Kepala Bidang Sosial Budaya DPMPD Kabupaten Dompu, Evi Nur Sulistiyawati, mengapresiasi sinergi antara pemerintah daerah dan Kanwil Kemenkum NTB dalam memperkuat Pos Bantuan Hukum di desa.
Menurutnya, paralegal memiliki peran strategis dalam membantu masyarakat memahami hukum sekaligus menjadi penghubung pertama ketika muncul persoalan hukum di lingkungan mereka.
"Pelatihan ini diharapkan tidak berhenti sebagai kegiatan seremonial, tetapi menjadi langkah nyata dalam meningkatkan pemahaman hukum masyarakat," ujarnya.
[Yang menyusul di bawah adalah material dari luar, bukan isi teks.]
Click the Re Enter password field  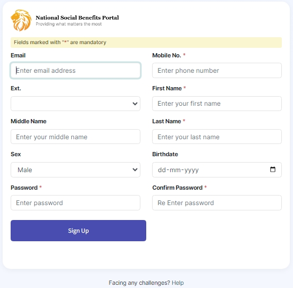[217, 203]
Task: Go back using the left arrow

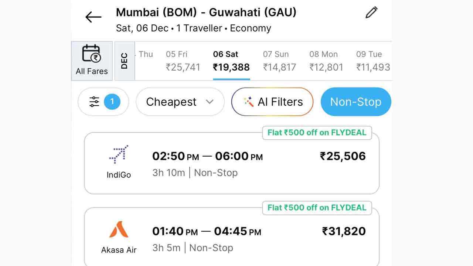Action: pyautogui.click(x=93, y=17)
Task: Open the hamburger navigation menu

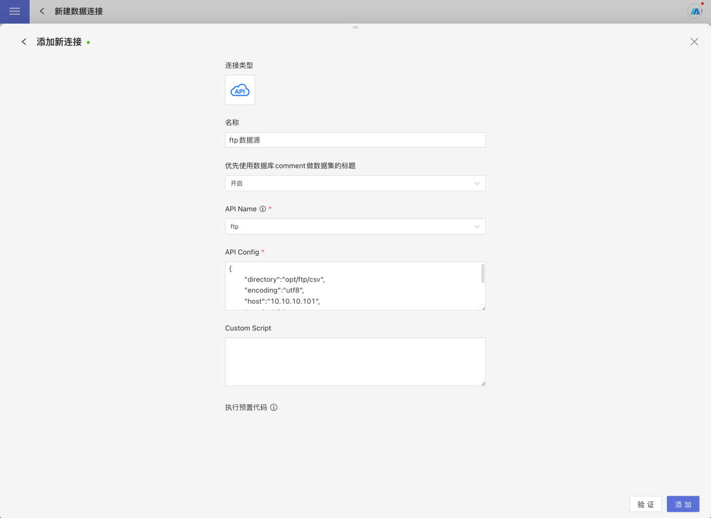Action: tap(15, 11)
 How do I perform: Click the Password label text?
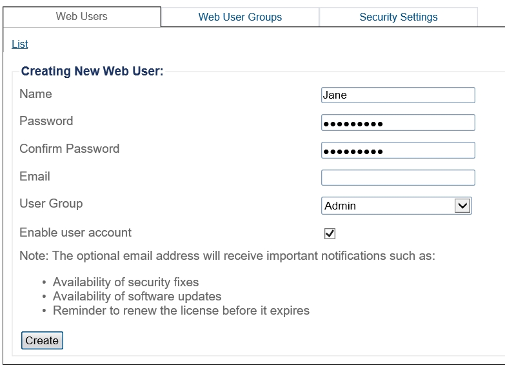pos(46,121)
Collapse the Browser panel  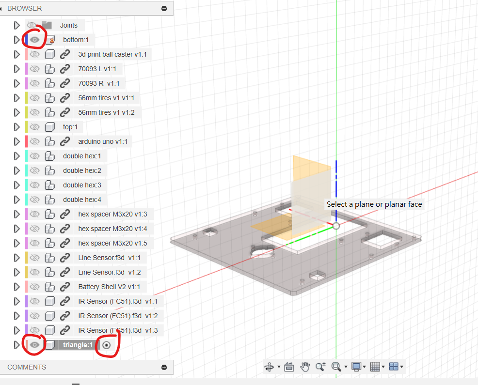click(x=164, y=8)
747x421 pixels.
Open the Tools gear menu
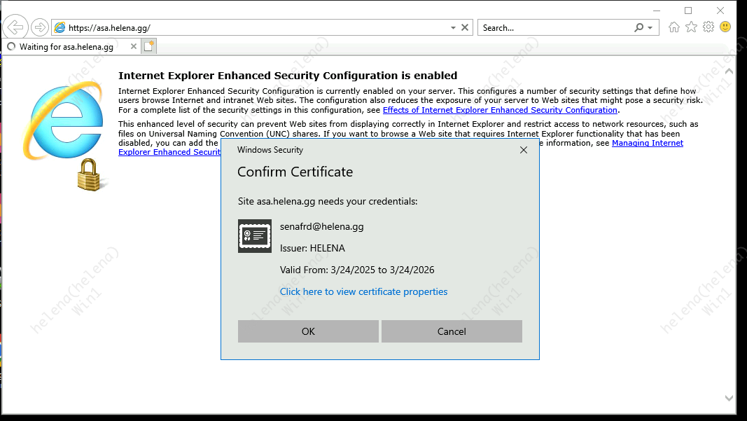708,27
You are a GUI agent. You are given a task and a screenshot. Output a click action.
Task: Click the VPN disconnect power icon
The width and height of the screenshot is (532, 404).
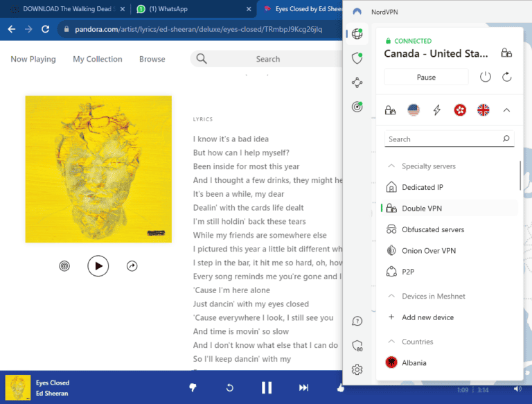point(486,77)
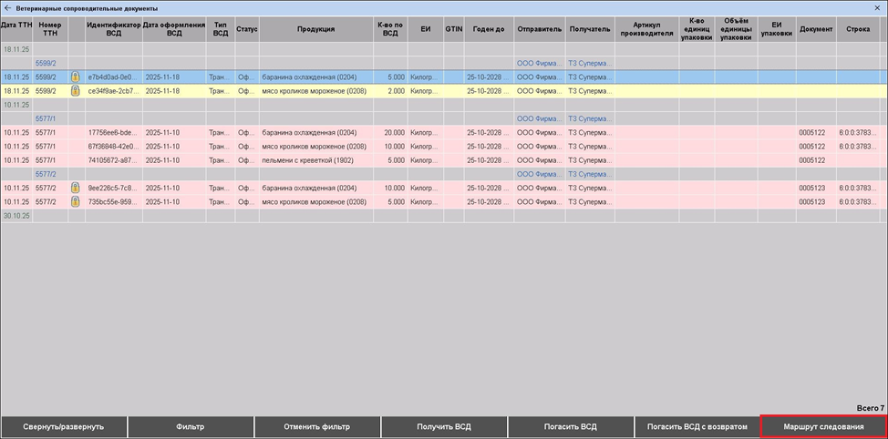Click document number 0005123 in the 9ee226c5 row
The height and width of the screenshot is (439, 888).
click(x=811, y=188)
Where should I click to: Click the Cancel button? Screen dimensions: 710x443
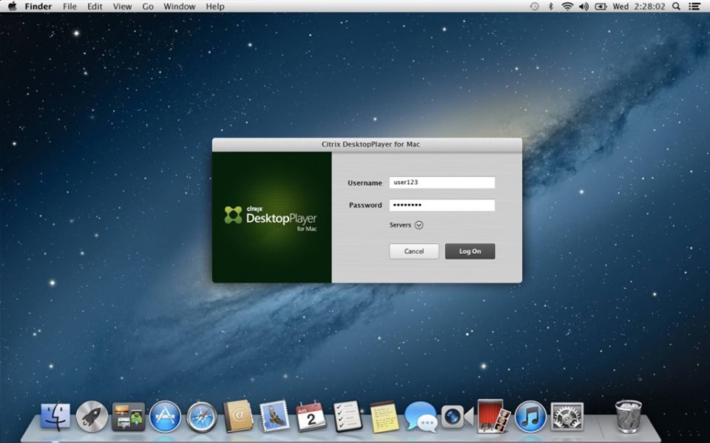pos(413,251)
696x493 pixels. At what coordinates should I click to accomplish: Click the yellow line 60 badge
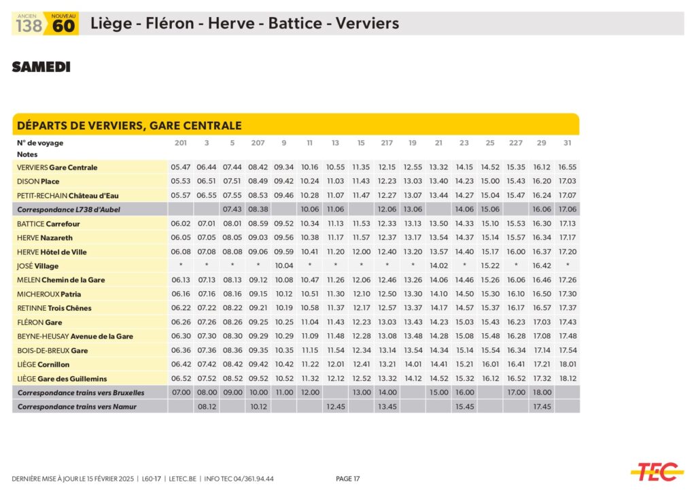tap(63, 25)
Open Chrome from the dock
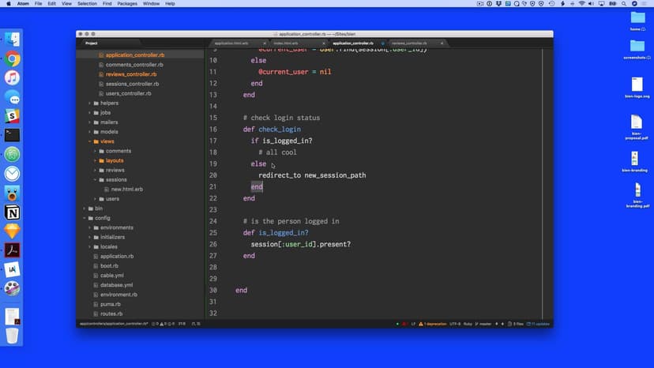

Baca Juga: Nilai Biaya SR Rp 10 Juta per Rumah Kemahalan, DPRD Mataram Minta Skema Biaya SPALD-T Dikaji Ulang
Sementara itu, Penyuluh Hukum Ahli Madya Kanwil Kemenkum NTB, Baiq Sri Hartati, menjelaskan bahwa tahap aktualisasi menjadi bagian penting untuk mengukur kemampuan peserta dalam menerapkan materi yang telah diperoleh selama pelatihan.
Selain pembekalan materi, peserta juga mendapatkan pendampingan teknis mengenai penggunaan situs posbakum.bphn.go.id untuk pelaporan kegiatan paralegal. Langkah ini diharapkan mampu meningkatkan kualitas administrasi dan akuntabilitas layanan bantuan hukum di daerah.
Dalam kesempatan tersebut, Direktur Posbakumadin Dompu, Kartika Difinubun, menjelaskan tugas dan fungsi organisasi bantuan hukum serta peran strategis paralegal dalam memberikan pendampingan hukum nonlitigasi kepada masyarakat.
Ia menegaskan bahwa layanan bantuan hukum bagi masyarakat miskin dan kelompok marginal diberikan secara gratis. Sementara itu, perkara yang telah memasuki proses persidangan akan diteruskan kepada advokat melalui Posbakumadin Dompu sesuai ketentuan yang berlaku.
Kepala Kantor Wilayah Kemenkum NTB, I Gusti Putu Milawati, menegaskan bahwa keberadaan paralegal menjadi bagian penting dalam memperluas akses keadilan, terutama bagi masyarakat yang memiliki keterbatasan dalam memperoleh layanan hukum.
Menurutnya, Kanwil Kemenkum NTB juga siap mendampingi Pemerintah Kabupaten Dompu bersama DPRD dalam menyusun regulasi daerah mengenai bantuan hukum. Regulasi tersebut diharapkan menjadi landasan hukum yang lebih kuat bagi operasional paralegal di tingkat desa.
Dengan penguatan kapasitas ini, diharapkan paralegal di Kabupaten Dompu mampu memberikan edukasi hukum, membantu penyelesaian persoalan masyarakat secara nonlitigasi, serta menjadi jembatan bagi warga untuk memperoleh akses bantuan hukum yang mudah, cepat, dan tanpa biaya.